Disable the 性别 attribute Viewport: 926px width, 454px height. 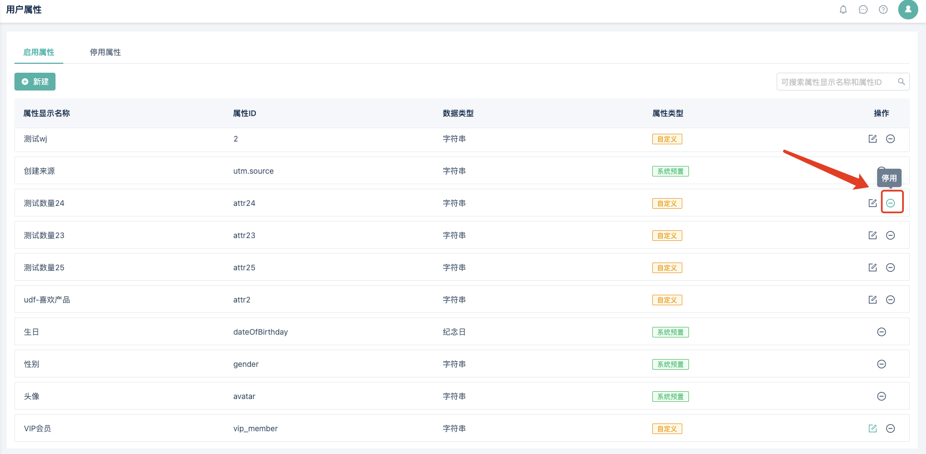(x=882, y=364)
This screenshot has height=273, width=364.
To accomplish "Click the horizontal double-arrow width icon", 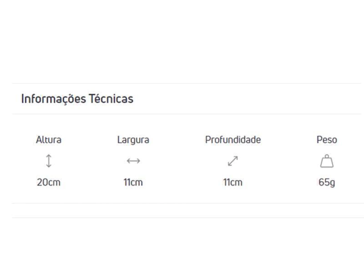I will tap(133, 161).
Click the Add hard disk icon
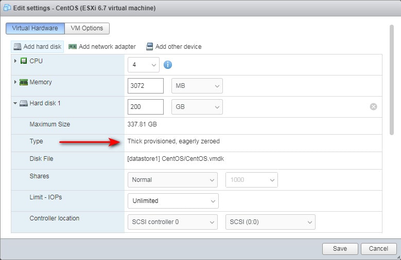The image size is (401, 260). [18, 47]
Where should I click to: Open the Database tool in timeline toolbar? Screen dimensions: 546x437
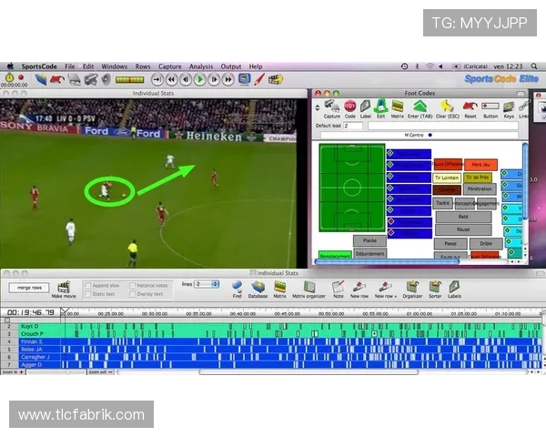[258, 287]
= = = = =
Set the lines down exactly as they stand, from the one containing "Where should I" through the end of the listing, omitting every picture.

» Result:
Where should I click to: Open the Database tool in timeline toolbar? Screen dimensions: 546x437
[258, 287]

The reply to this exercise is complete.